In the case of a chronic dosing regimen, CL/F is the main pharmacokinetic parameter. Different renal function descriptors were tested as covariates on CL/F [e.g., SCr, CLCR/BW (CLCR normalized for weight), and MDRD index]. CLCR was normalized for weight to remove the effect of body size from the predicted creatinine clearance, thereby separating renal function from body size effects on the clearance of metformin [13, 20]. Finally, combining different size and renal function descriptors gave better results than the use of each covariate taken alone, and the best model for CL/F included age, SCr, and LBW as covariates. The design of the study did not allow us to distinguish different allometric exponents for this LBW effect. The 0.75 allometric exponent was ultimately retained on the basis of a very small difference in the criterion values. The effects of age and SCr on CL/F are related to the renal metformin elimination as previously reported [24]. The estimation of specific coefficients for these effects gave better results than the use of renal function descriptors, i.e., CLCR/BW or MDRD index. Regarding the renal function, our results are consistent with earlier studies. In a study by Tucker et al. [16], a correlation was found between renal clearance of metformin and creatinine or creatinine clearance. Thus adjusting dosage to renal function could be satisfactory even in elderly patients [25]. However, most of these studies did not include a large number of obese patients. LBW was the best size descriptor for metformin CL/F, which seems plausible as the major drug clearing organ, kidney for metformin, is associated with LBW.
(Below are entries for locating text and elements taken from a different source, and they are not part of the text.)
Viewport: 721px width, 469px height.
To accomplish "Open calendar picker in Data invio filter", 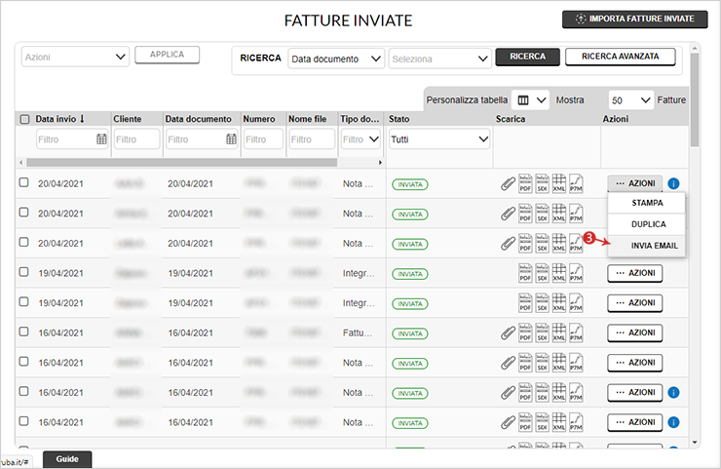I will coord(101,139).
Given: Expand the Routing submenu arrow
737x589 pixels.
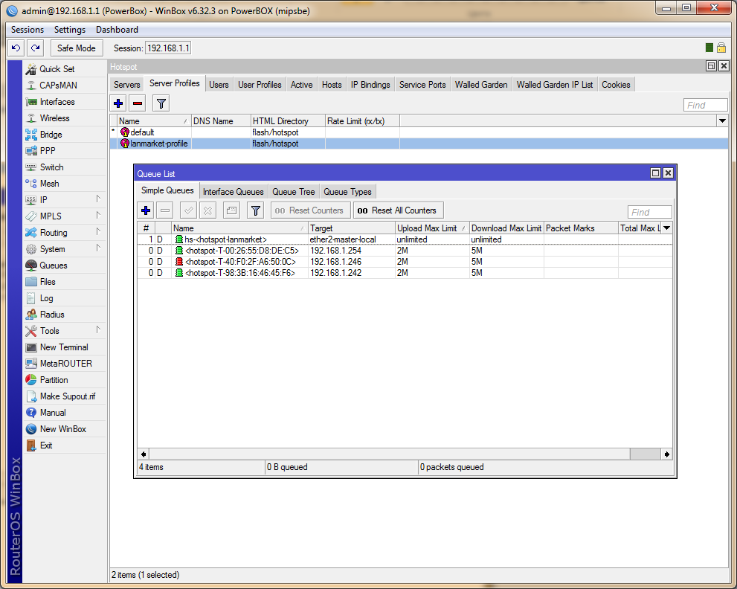Looking at the screenshot, I should coord(98,233).
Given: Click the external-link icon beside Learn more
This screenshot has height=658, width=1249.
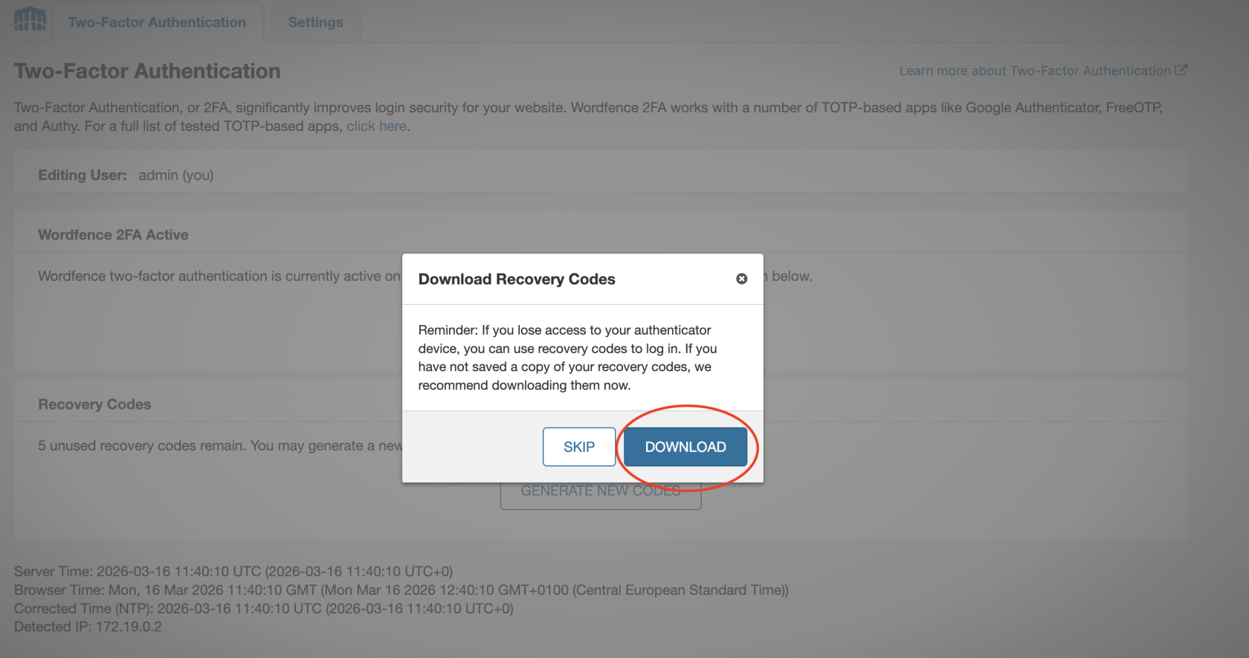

There was a great between-subject variability in metformin pharmacokinetics, which was probably related to bioavailability issues. Metformin has an absolute oral bioavailability of 40–60%, and absorption is estimated to be complete within 6 h of administration with an active and saturable absorption process [16, 26]. Our results confirmed a “dose effect” in the relative bioavailability: FREL = 1 for a 780 mg dose (expressed in metformin base) and FREL = 1.17 for a 390 mg dose (+17%) [27]. It has also been suggested that genetic factors might contribute to the variability in metformin pharmacokinetics because the organic cation transporter OCT1 variants are associated with increased renal elimination of metformin [28].

In conclusion, in a large population of obese patients with type 2 diabetes mellitus, metformin apparent clearance and volume of distribution were influenced by the lean body weight on an allometric basis, and clearance was also related to markers of renal function: age and serum creatinine. Relative bioavailability was influenced by dose. The model developed here suggests a dose individualization using these covariates. These results should contribute to define dosage guidelines in diabetic obese patients.